-- Start of DATASET RECORDS --

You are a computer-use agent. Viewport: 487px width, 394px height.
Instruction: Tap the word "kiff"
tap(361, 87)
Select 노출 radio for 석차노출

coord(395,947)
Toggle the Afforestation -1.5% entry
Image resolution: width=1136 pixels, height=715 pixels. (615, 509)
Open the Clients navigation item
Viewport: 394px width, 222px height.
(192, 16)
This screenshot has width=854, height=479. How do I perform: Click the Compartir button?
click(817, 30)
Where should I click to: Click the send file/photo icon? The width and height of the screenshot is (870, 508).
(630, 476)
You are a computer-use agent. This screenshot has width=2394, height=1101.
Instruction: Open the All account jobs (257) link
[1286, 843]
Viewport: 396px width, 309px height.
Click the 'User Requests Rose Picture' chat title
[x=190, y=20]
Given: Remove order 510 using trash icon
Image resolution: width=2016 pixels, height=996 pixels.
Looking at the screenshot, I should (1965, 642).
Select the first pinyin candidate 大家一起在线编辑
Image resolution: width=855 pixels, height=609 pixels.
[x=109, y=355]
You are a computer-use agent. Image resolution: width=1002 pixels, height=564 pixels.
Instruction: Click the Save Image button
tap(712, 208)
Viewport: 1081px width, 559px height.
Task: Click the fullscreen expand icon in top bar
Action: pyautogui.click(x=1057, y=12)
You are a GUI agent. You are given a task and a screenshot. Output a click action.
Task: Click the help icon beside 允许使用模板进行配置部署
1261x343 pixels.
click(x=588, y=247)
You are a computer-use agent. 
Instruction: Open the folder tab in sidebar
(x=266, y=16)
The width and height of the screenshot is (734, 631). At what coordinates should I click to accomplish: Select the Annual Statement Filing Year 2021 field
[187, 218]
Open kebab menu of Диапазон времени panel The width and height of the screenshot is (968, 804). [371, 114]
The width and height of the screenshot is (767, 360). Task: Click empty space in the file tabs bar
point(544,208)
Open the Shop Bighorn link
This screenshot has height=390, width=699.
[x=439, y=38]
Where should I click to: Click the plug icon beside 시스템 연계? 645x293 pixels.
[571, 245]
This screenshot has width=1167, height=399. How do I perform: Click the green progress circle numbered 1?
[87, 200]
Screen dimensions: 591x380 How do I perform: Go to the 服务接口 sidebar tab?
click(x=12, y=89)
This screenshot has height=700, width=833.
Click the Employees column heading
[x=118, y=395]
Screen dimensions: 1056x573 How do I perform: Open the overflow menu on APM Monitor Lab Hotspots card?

-- End of DATASET RECORDS --

§ **TASK**
Can you present everything from the first of the rows down to and including the line containing "Image resolution: width=1136" as a numbered list, leaving out any blank lines?

§ **OUTPUT BELOW**
1. You are a computer-use agent. Viewport: 487px width, 394px height.
2. Instruction: Tap the word "kiff"
3. tap(361, 87)
4. Select 노출 radio for 석차노출
5. coord(395,947)
6. Toggle the Afforestation -1.5% entry
7. Image resolution: width=1136 pixels, height=715 pixels. (615, 509)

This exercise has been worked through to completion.